Exercise requirements: For this listing, reproduce the line with "Given: Minimize the exam assistant window", the line with "Where should I", and the lines between, exactly as they stand. Leave out pictures and all other lines.

Exercise material:
——
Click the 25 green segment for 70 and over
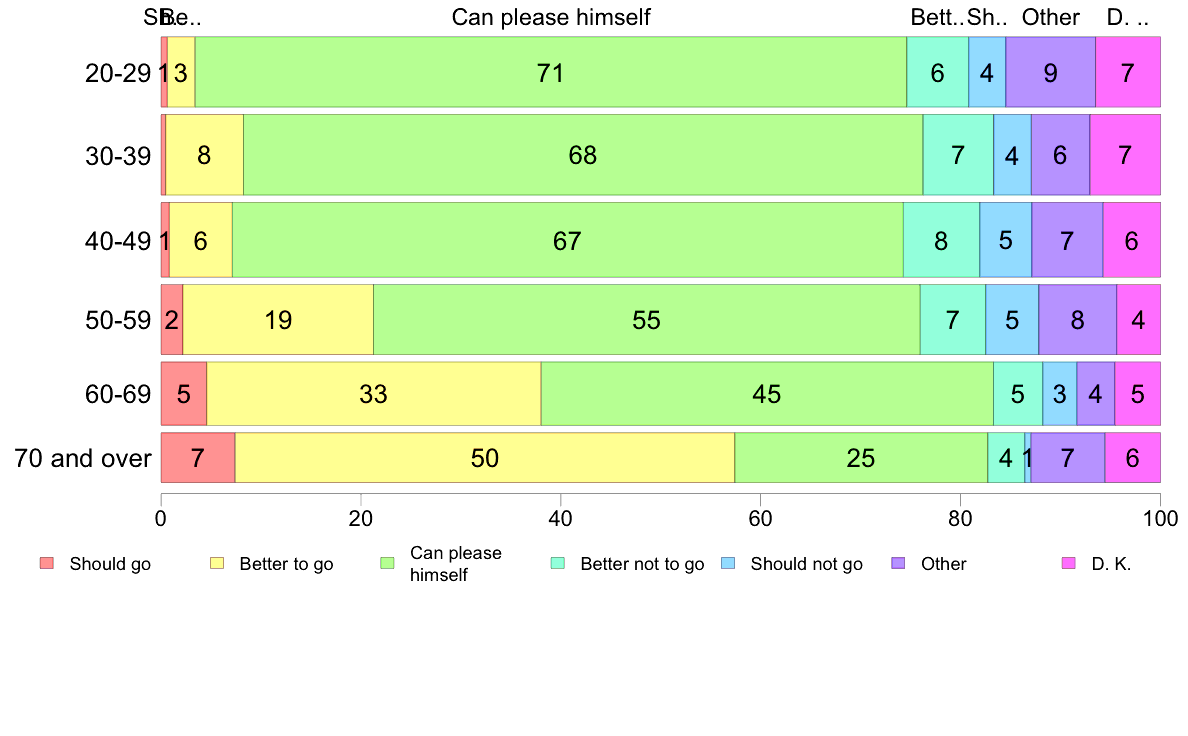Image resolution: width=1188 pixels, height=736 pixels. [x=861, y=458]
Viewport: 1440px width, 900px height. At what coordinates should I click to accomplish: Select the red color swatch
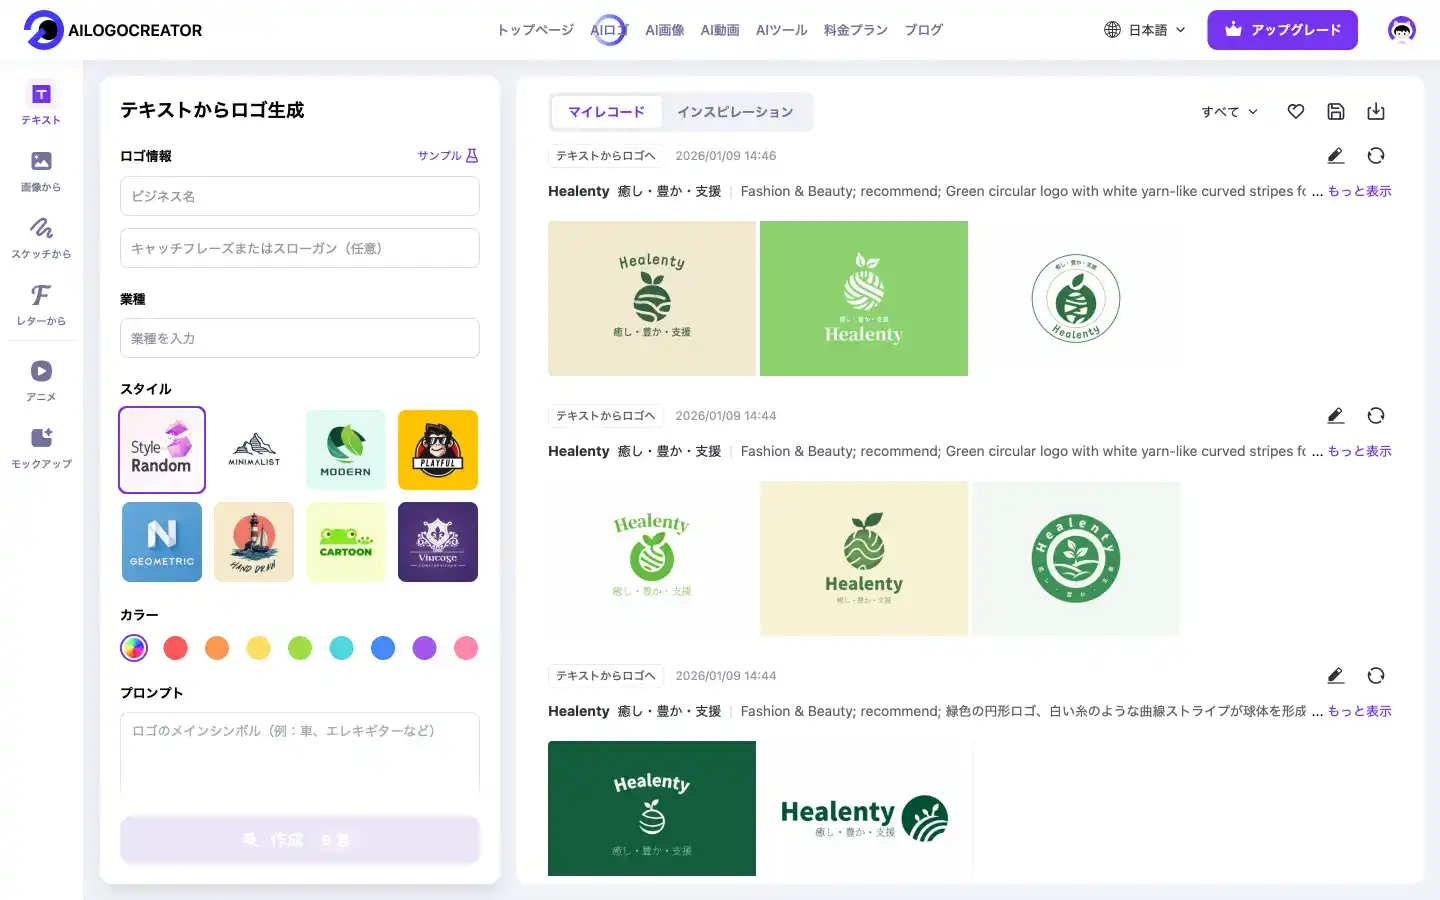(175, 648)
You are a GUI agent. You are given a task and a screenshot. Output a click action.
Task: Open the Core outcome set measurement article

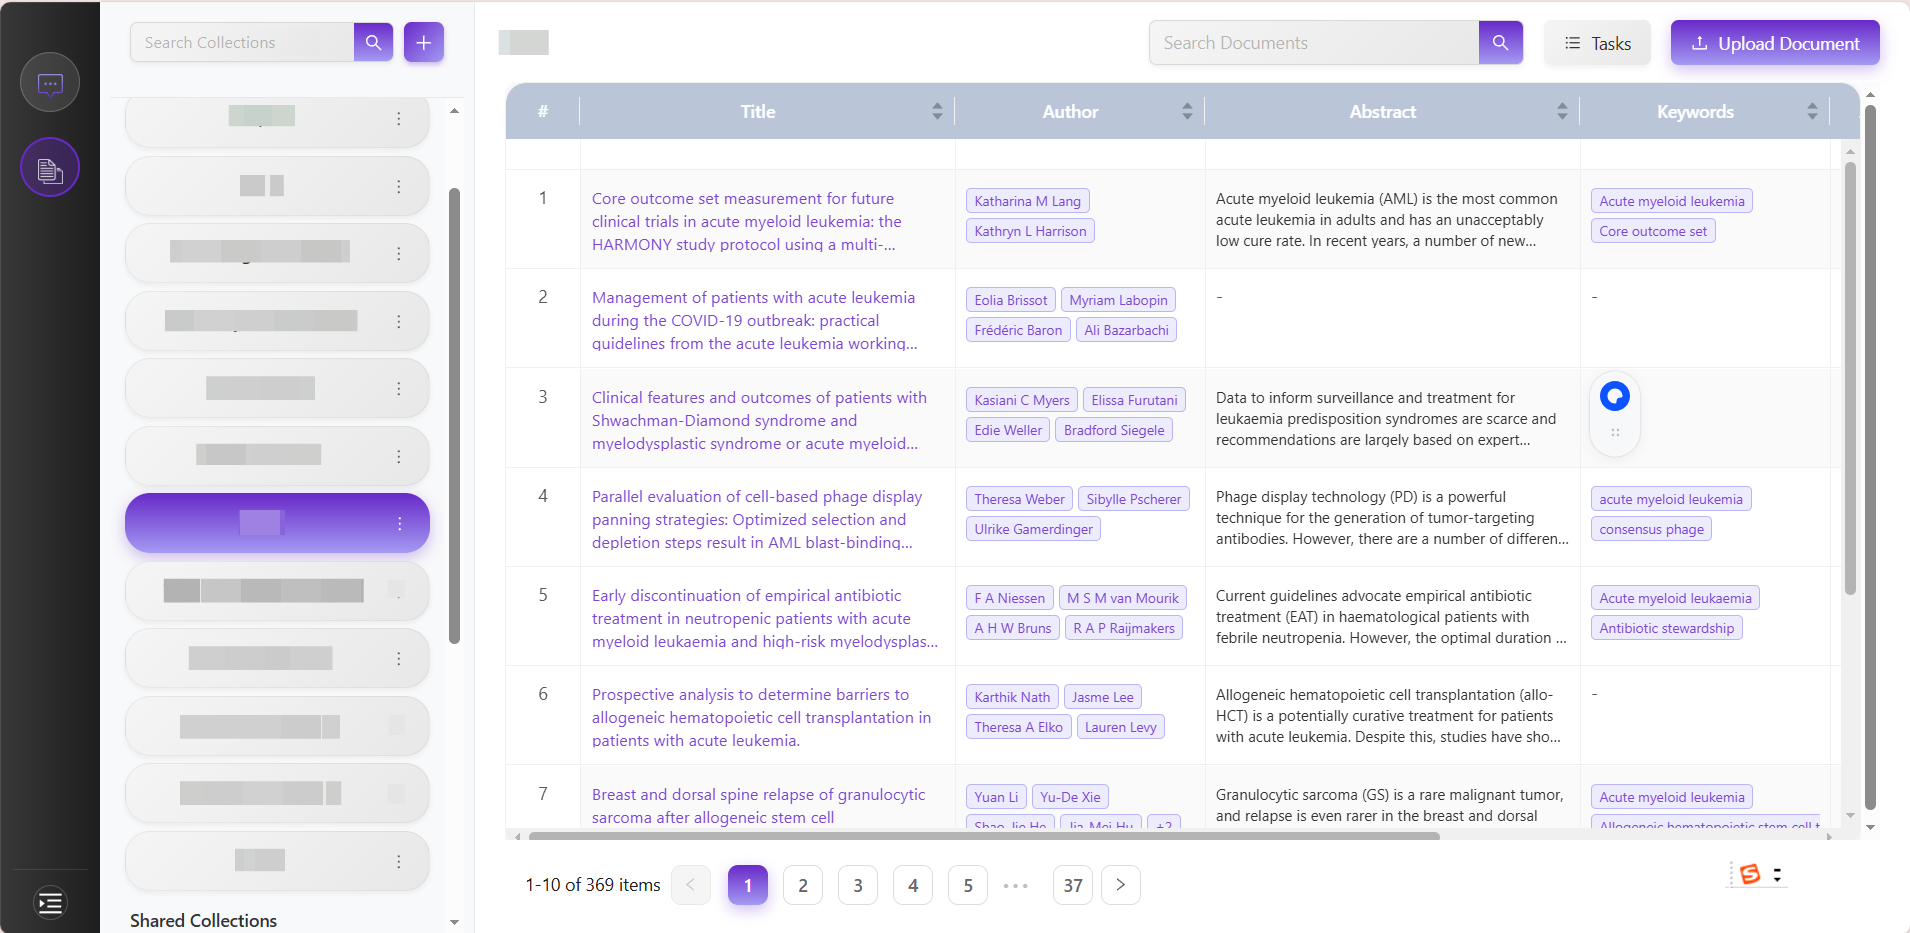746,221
——
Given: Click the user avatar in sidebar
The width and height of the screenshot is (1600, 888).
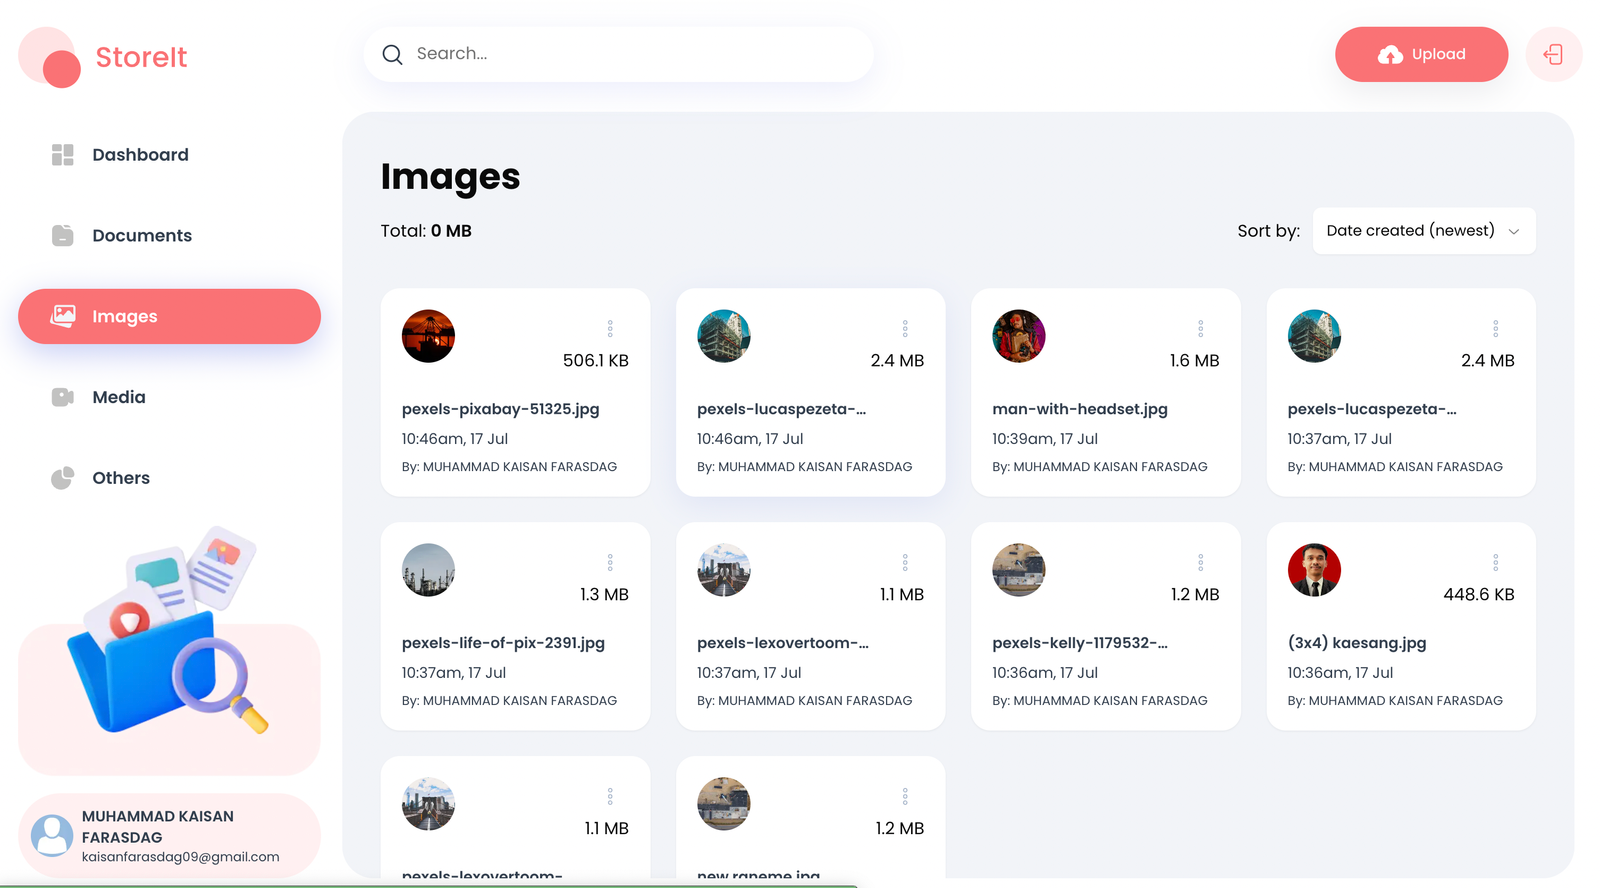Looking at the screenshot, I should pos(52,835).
——
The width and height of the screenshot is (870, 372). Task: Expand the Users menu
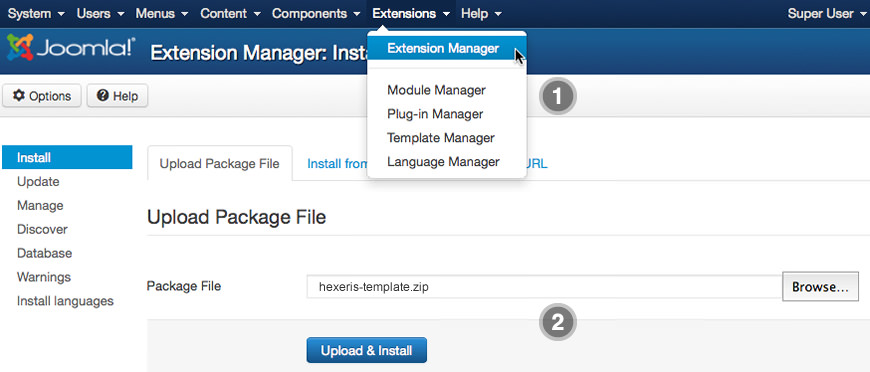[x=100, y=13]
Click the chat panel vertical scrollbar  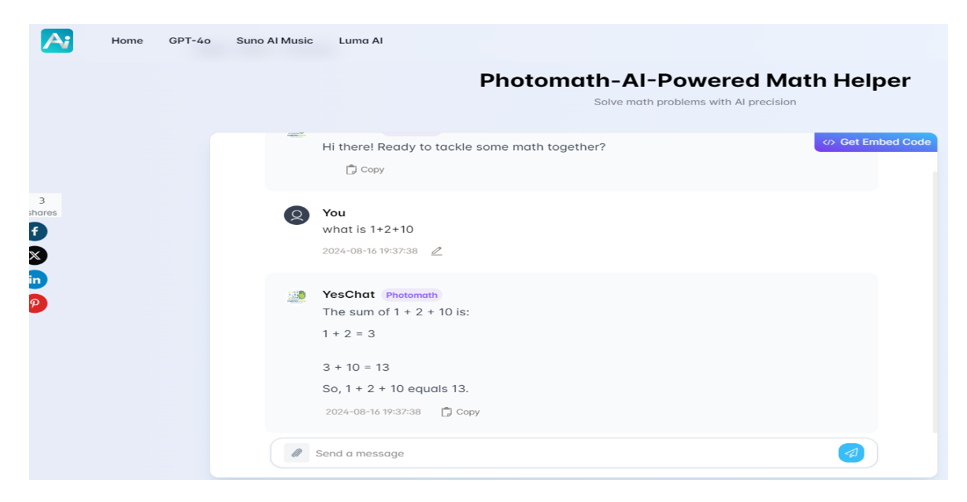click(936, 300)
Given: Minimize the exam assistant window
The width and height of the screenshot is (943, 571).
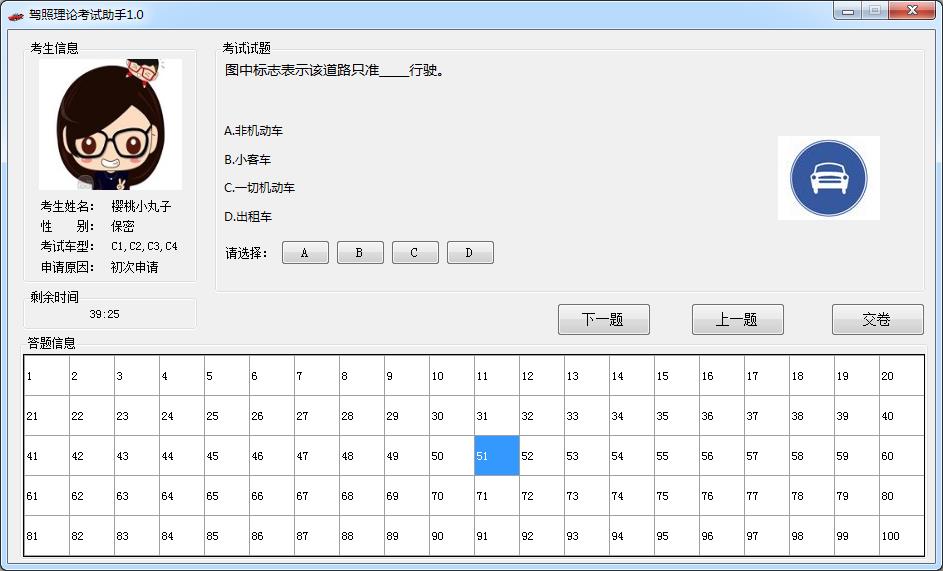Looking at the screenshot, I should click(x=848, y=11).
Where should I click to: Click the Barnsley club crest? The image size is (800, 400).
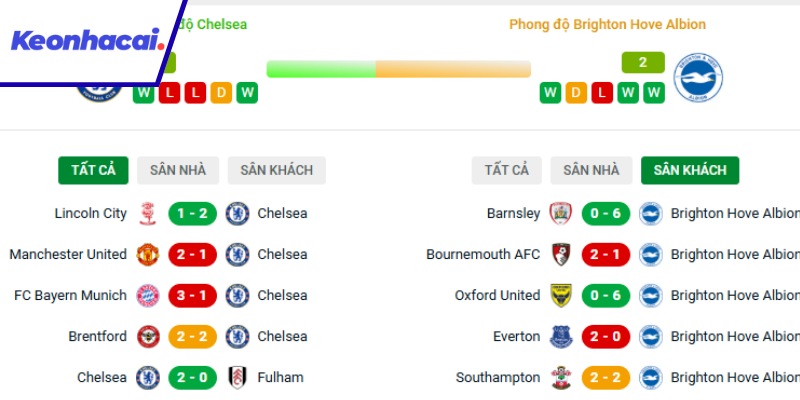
——
Solution to this exercise:
Given: Minimize the exam assistant window
The width and height of the screenshot is (943, 571).
Looking at the screenshot, I should click(x=848, y=11).
Where should I click to: Click the Barnsley club crest? The image size is (800, 400).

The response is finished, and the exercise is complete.